• _Objetivo A_
Segundo a crítica sobre teatro e cinema na Internet, quem concebeu o site teatroparaalguem.com.br?
• _Objetivo B_
Diga se cada afirmação abaixo está de acordo com a crítica sobre teatro e cinema na Internet, respondendo sim ou não e citando as palavras do texto que decidem: (i) o espetáculo de 31 de agosto foi assistido junto de outros 29 internautas; (ii) as antinovelas de Lourenço Mutarelli são exibidas ao vivo; (iii) Cardápio de soluções indigestas foi dirigido por Drika Nery.

• _Trecho do documento_
☆ ☆ ☆ ☆ ☆ ☆ ☆

Interseções entre teatro e cinema através da Internet

Crítica do espetáculo Cardápio de soluções indigestas, do Teatro para Alguém

13 de setembro de 2010 Críticas

O modelo de sociedade, segundo Foucault, de uma “sociedade disciplinar” – a qual se caracteriza por uma forma de encarceramento completo do indivíduo num ambiente arquitetural – vem se transformando naquilo que Gilles Deleuze identifica por “sociedade de controle”, sendo um controle aberto e contínuo, anti-arquitetura, onde os dispositivos disciplinares tornaram-se menos limitados; as instituições sociais modernas geram indivíduos sociais muito mais flexíveis. Essa passagem para a “sociedade de controle” abarca uma subjetividade que não está atida à individualidade. O indivíduo não pertence a nenhuma identidade ao mesmo tempo que pertence a todas pois, mesmo no exterior das instituições sociais, continua a ser veementemente comandado pela lógica disciplinar.

Por um lado, a chamada “sociedade disciplinar” se funda nnas capacidades transversais, as quais se camuflam através das instituições modernas e de táticas de disciplina e confinamento, enquanto por outro, a nomeada “sociedade de controle” é assinalada pela possibilidade de ser nômade e invisível, acoplada às redes de informação. Nas “sociedades disciplinares”, o observador deve estar de corpo presente e em tempo real a observar, a vigiar, enquanto nas de “controle”, a vigilância é rarefeita, é virtual.

O site teatroparaalguem.com.br evidencia a ausência da necessidade de um edifício (no sentido estrito da palavra) e é fruto de um processo de mudança na sociedade que caminha cada vez mais para o mundo virtual. Concebido, há nove meses, pela atriz e diretora Renata Jesion, o site funciona como uma casa de eventos, em que o internauta pode ver peças teatrais ao vivo, ou ainda as antinovelas (não exibidas ao vivo) de Lourenço Mutarelli. Para pertencer à plateia desse teatro, não há necessidade de sair de casa e comprar ingressos, basta acessar e se posicionar diante do computador; tudo poderá ser monitorado, ou melhor, quase tudo, pois a câmera estabelece alguns recortes que, por vezes, poderia não ser a opção de olhar do espectador caso ele pudesse assistir no mesmo ambiente.

O resultado é surpreendente (no sentido positivo) e é uma ideia democrática: todos têm direito de testemunhar. A plateia é ilimitada: pode haver um único observador, cem, vinte mil, ou até nenhum.

No último dia 31 de agosto, às 21:30h do Brasil, foi possível assistir, direto de Portugal, junto de outros 29 internautas interessados, ao espetáculo teatral Cardápio de soluções indigestas. O texto é da autora Drika Nery, o qual foi dirigido por José Fernando de Azevedo.

☆ ☆ ☆ ☆ ☆ ☆ ☆

• _Dados fornecidos_
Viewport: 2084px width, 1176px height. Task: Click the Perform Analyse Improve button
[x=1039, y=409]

☆ ☆ ☆ ☆ ☆ ☆ ☆

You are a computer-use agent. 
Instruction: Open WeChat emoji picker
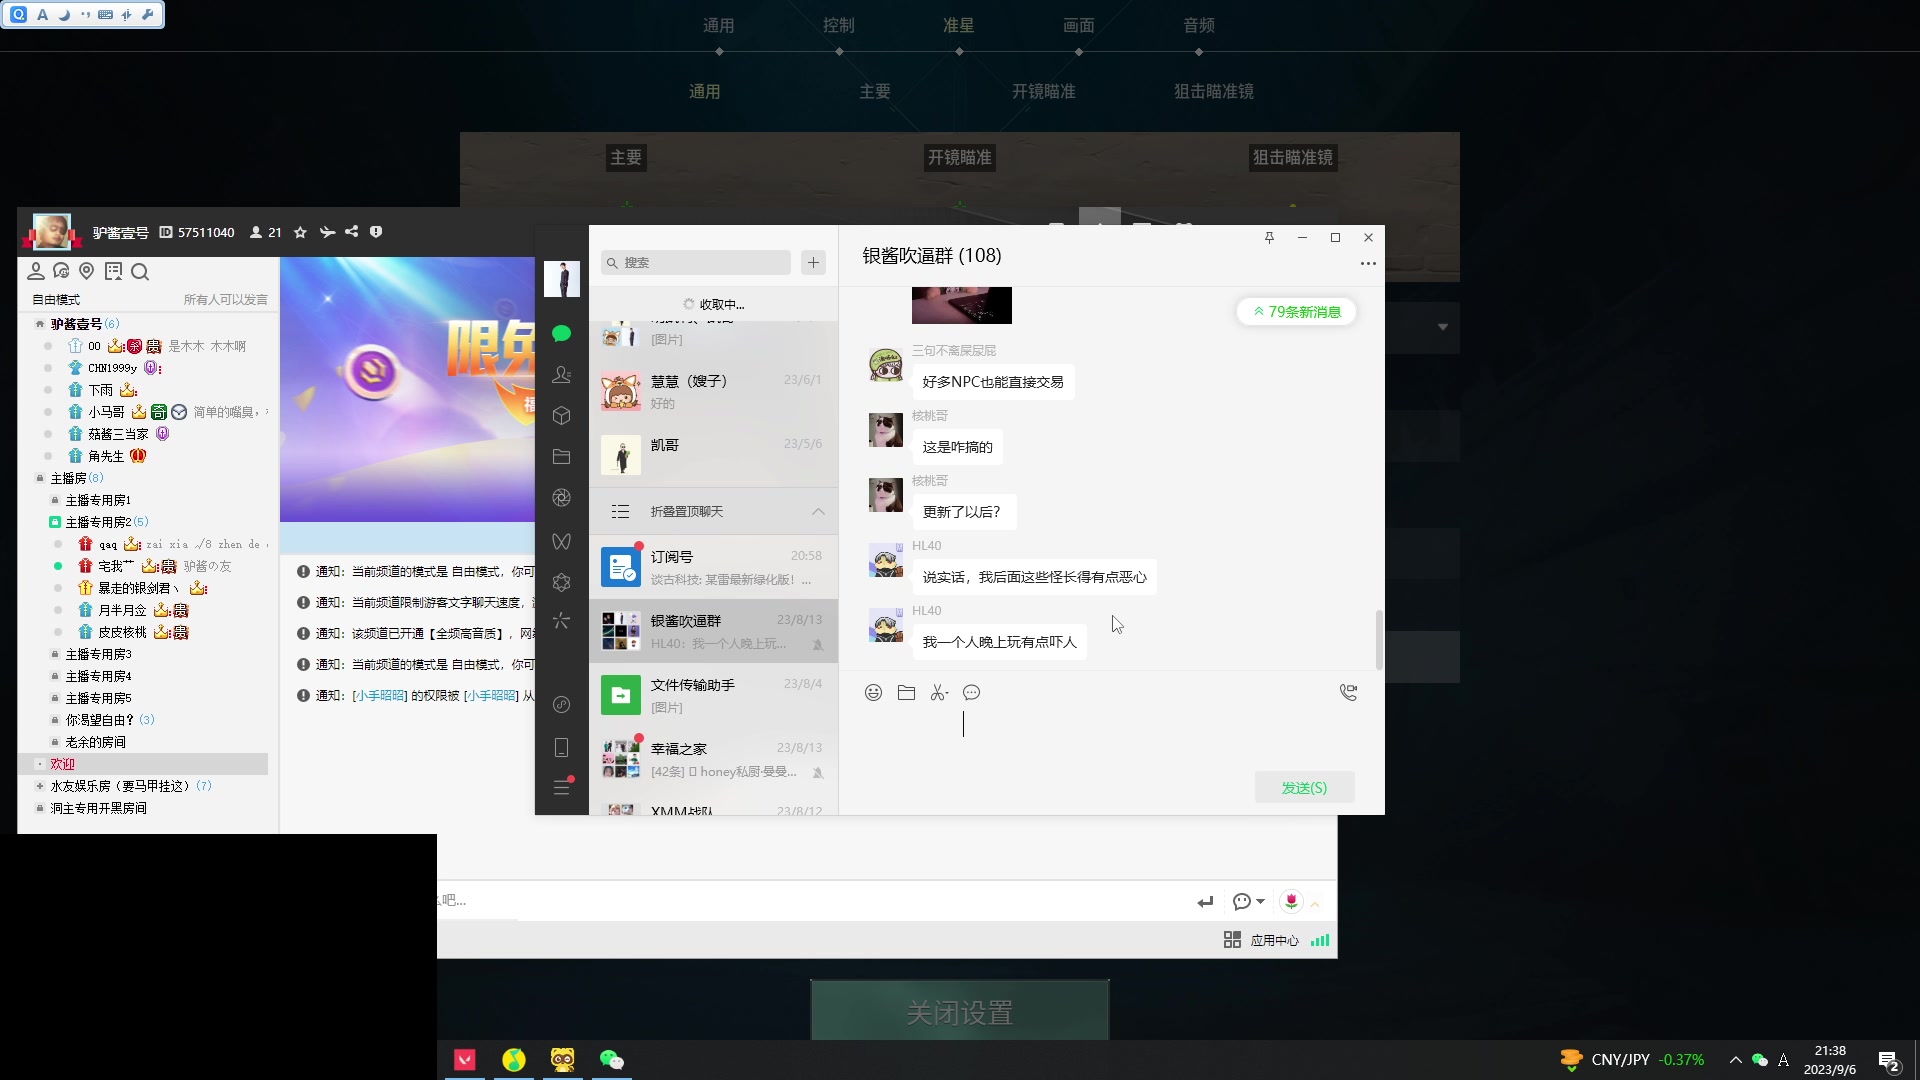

☆ ☆ ☆ ☆ ☆ ☆ ☆

• _Resposta completa A_
A atriz e diretora Renata Jesion.

• _Resposta completa B_
(i) Sim: "junto de outros 29 internautas interessados".
(ii) Não: "as antinovelas (não exibidas ao vivo) de Lourenço Mutarelli".
(iii) Não: "dirigido por José Fernando de Azevedo".